* [What you will do]
Lines to return, exactly: from the line with "Screen dimensions: 727x582" to the line with "Given: Click the trash" in the entries below, both included.
════════
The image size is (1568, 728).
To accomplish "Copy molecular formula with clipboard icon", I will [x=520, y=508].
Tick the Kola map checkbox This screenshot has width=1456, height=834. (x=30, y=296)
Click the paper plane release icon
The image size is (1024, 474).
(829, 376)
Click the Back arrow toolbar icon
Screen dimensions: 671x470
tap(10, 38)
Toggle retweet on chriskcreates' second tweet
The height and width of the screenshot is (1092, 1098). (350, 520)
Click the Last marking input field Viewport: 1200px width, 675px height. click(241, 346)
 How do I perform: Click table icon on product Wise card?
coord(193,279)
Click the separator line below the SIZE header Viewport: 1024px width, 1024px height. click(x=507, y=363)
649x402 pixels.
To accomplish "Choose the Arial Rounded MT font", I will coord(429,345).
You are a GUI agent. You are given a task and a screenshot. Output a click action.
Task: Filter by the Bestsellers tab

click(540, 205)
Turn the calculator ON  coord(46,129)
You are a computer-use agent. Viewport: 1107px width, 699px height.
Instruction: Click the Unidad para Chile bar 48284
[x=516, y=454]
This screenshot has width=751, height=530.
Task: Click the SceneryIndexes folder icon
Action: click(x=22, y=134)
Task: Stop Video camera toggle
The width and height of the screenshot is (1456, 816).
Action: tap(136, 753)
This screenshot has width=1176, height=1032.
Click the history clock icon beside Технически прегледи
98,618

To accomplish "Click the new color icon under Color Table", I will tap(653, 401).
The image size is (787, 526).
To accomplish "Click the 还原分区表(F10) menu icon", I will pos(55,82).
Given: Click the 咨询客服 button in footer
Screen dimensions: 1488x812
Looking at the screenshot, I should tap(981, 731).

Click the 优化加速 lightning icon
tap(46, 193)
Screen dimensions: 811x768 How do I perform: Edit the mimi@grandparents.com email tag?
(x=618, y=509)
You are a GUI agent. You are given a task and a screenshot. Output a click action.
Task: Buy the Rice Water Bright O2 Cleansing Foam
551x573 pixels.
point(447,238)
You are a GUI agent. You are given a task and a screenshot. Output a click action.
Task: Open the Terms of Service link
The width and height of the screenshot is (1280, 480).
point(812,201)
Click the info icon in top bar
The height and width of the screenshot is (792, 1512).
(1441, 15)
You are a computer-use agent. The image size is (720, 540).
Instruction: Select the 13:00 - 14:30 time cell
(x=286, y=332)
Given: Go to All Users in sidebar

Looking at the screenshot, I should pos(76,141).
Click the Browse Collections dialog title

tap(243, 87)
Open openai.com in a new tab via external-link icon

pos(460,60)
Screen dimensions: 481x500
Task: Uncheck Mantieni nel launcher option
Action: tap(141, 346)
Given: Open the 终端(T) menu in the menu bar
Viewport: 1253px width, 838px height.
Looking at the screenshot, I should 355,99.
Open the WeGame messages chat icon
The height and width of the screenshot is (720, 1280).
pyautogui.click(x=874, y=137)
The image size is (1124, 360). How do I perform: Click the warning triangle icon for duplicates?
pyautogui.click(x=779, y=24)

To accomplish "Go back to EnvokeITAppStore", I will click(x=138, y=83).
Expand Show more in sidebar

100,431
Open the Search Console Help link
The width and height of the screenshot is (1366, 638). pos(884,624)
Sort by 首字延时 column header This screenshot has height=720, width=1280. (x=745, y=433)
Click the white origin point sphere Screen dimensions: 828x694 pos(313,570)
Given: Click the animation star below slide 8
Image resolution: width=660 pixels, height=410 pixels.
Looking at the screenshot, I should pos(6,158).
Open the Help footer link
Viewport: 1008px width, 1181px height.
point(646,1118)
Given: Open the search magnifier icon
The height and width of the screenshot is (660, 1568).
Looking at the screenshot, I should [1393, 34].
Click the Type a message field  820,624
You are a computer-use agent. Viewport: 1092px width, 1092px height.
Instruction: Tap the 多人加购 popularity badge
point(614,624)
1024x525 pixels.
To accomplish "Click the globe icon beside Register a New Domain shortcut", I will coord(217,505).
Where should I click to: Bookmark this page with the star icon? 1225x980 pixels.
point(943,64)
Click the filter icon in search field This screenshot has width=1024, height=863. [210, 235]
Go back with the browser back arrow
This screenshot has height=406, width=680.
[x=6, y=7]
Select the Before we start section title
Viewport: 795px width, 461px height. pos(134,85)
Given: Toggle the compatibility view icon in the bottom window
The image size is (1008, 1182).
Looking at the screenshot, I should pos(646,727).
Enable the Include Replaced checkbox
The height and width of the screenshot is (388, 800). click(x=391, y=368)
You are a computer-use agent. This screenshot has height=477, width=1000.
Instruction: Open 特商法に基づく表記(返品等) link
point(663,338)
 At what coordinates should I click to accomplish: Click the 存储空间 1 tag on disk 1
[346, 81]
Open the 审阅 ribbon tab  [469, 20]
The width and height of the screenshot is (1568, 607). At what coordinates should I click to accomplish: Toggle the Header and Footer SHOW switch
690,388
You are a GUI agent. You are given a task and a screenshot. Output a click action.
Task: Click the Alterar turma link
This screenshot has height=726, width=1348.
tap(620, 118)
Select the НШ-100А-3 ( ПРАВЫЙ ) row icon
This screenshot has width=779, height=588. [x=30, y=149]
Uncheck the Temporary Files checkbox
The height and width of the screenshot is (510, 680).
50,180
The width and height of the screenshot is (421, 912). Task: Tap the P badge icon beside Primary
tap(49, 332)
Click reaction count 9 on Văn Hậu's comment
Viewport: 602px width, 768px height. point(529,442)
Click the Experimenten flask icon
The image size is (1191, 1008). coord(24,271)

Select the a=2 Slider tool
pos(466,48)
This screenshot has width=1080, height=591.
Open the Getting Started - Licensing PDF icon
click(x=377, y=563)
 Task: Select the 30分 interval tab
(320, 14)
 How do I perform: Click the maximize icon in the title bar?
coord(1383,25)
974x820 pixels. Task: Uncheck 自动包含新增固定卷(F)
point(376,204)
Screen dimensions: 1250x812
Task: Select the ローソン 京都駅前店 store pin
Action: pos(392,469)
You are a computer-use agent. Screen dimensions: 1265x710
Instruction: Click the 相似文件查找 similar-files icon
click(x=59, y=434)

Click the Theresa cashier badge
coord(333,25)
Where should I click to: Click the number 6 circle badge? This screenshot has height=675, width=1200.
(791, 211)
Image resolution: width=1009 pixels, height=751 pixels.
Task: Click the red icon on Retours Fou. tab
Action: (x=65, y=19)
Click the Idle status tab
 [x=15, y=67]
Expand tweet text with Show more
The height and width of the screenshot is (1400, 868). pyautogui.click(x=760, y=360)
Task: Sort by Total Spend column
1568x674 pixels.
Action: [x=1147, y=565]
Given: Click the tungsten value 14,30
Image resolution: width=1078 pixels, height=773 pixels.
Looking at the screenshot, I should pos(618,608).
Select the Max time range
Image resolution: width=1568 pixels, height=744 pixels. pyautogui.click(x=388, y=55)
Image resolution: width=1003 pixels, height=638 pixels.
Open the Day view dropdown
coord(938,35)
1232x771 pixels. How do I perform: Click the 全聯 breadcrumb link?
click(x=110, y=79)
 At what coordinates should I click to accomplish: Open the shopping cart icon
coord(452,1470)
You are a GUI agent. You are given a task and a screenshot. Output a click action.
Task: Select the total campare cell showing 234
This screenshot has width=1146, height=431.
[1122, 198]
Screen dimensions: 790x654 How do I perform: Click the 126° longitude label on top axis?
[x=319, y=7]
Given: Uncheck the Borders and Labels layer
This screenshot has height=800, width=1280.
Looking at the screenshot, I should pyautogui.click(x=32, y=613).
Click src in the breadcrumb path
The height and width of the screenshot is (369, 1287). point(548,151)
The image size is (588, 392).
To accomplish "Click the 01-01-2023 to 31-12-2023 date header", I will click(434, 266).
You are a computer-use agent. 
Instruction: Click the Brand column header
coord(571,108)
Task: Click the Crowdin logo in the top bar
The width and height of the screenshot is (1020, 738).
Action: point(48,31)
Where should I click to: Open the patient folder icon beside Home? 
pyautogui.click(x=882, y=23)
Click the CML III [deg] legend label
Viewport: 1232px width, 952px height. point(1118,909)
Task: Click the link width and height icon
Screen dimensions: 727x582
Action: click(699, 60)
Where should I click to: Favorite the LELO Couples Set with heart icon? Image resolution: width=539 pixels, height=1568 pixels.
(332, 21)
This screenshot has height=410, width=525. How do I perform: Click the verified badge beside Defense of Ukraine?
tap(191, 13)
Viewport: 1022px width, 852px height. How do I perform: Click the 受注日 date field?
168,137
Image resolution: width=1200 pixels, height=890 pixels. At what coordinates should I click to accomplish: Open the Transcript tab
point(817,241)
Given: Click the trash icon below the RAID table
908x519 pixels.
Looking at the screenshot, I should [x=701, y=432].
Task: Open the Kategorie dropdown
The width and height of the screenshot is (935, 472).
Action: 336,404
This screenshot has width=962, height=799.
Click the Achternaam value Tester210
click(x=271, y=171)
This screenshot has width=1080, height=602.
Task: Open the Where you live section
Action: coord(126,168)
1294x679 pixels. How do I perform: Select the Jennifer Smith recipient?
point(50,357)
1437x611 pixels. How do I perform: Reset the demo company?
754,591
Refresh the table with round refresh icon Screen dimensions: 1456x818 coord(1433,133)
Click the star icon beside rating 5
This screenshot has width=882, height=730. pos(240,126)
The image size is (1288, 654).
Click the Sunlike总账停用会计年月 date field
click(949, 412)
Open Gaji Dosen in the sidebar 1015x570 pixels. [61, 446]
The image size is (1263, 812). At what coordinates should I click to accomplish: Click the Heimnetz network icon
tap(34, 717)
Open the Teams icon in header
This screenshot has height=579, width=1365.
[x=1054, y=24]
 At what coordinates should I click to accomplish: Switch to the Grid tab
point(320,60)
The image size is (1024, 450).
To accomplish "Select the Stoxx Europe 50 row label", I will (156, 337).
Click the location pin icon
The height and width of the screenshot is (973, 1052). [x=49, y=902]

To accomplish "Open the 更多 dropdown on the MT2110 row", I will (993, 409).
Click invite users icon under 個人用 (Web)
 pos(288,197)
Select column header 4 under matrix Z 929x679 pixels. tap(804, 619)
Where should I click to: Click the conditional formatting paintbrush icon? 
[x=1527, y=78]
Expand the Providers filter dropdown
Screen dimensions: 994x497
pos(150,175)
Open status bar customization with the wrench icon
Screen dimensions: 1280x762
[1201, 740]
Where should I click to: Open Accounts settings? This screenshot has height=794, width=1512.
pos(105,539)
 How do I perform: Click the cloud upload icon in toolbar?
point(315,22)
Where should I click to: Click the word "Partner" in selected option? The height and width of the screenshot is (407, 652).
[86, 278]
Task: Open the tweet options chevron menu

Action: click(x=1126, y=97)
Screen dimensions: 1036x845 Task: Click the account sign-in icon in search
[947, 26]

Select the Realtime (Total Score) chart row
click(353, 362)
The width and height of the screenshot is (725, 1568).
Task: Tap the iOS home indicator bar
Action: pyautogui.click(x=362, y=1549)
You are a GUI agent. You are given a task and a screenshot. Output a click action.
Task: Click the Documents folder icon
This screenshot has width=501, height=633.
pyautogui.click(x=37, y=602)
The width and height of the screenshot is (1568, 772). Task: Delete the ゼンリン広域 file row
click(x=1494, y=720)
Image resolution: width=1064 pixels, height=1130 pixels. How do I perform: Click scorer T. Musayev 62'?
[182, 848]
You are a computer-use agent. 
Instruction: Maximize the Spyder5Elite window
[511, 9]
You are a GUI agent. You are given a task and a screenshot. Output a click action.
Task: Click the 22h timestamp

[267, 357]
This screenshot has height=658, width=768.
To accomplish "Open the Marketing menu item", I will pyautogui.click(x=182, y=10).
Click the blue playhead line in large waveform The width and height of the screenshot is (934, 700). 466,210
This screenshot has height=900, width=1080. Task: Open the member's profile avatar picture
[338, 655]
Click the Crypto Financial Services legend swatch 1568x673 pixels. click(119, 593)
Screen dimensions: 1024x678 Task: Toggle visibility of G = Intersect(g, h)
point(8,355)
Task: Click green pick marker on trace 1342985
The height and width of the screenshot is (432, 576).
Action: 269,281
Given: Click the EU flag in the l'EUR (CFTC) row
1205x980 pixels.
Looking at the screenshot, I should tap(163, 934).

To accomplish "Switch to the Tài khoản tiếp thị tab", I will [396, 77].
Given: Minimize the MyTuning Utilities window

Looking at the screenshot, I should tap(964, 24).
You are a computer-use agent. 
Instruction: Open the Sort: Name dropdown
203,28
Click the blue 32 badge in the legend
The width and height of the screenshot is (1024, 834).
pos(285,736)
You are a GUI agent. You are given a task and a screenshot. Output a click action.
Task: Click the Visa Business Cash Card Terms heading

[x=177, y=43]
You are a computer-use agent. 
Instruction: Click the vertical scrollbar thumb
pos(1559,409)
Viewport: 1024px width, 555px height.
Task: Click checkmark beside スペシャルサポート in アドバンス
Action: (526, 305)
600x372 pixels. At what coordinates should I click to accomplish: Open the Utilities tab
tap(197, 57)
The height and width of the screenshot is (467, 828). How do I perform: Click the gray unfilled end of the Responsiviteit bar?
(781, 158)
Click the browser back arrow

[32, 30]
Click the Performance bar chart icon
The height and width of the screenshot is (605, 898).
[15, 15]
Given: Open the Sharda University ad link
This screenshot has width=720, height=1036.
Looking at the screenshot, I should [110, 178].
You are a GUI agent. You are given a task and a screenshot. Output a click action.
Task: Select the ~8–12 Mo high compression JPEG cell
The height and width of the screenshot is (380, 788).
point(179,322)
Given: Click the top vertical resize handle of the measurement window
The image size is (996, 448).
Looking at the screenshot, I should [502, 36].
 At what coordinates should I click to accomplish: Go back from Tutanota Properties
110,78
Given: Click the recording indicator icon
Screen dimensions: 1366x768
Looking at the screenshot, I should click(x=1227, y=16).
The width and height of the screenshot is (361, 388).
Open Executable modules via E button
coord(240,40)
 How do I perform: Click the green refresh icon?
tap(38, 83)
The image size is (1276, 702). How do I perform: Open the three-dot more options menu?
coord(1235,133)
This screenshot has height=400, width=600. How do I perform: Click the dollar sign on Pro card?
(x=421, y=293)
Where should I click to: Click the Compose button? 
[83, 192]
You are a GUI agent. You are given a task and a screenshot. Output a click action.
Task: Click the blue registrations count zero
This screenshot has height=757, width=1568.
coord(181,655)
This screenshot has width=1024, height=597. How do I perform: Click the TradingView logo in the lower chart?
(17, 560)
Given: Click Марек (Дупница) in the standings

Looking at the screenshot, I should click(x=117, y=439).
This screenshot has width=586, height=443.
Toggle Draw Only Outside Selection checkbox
════════
* [Exercise response]
Screen dimensions: 727x582
Action: click(699, 60)
Where should I click to: Favorite the LELO Couples Set with heart icon? Image resolution: width=539 pixels, height=1568 pixels.
(332, 21)
This screenshot has height=410, width=525. How do I perform: Click the verified badge beside Defense of Ukraine?
tap(191, 13)
Viewport: 1022px width, 852px height. How do I perform: Click the 受注日 date field?
168,137
Image resolution: width=1200 pixels, height=890 pixels. At what coordinates should I click to accomplish: Open the Transcript tab
point(817,241)
Given: Click the trash icon below the RAID table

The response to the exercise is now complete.